▶ **Problem description**
Across the entries below, determine how many lines include the word "computer". State only the resulting number.

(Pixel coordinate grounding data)
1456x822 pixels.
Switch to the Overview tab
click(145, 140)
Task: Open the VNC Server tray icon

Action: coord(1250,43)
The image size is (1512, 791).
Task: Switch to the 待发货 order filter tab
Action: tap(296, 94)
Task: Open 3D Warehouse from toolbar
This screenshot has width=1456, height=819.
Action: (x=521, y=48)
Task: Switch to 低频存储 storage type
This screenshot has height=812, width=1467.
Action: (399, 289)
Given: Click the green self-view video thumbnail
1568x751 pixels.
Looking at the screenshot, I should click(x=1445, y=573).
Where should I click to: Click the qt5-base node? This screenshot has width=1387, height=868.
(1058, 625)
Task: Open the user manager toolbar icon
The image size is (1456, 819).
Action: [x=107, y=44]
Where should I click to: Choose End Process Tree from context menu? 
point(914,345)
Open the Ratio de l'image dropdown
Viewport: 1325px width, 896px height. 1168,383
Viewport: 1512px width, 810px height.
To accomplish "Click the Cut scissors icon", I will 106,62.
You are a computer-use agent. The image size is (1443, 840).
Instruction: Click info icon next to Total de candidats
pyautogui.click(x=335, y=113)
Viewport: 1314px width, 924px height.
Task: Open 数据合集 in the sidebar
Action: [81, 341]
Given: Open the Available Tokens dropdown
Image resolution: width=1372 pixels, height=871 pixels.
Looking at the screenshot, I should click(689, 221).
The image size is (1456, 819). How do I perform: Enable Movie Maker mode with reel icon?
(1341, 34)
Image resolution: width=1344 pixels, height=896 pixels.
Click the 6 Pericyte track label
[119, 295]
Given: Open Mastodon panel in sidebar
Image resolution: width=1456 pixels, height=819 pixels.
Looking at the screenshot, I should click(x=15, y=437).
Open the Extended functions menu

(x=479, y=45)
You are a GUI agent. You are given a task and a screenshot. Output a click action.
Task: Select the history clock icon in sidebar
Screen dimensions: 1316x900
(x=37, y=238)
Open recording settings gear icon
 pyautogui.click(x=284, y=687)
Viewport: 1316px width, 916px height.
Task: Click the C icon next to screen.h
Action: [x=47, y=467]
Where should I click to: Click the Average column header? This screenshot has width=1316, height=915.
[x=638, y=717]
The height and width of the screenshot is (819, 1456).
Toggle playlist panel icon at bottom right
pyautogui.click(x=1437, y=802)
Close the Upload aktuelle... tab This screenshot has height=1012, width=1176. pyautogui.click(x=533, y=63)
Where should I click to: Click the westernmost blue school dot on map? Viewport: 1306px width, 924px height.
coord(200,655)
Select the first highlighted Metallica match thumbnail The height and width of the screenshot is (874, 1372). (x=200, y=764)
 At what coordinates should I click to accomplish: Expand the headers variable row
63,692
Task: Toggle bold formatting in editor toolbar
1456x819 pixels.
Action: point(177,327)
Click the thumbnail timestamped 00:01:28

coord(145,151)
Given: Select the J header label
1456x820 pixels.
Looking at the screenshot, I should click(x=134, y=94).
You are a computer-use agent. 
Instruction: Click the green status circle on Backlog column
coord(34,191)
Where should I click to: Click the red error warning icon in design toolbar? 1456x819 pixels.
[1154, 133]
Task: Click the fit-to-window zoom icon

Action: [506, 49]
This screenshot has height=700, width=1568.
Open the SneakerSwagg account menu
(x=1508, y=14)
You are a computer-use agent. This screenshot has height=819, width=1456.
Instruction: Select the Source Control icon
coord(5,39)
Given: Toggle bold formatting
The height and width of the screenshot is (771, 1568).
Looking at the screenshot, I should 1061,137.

▶ **Task answer**
3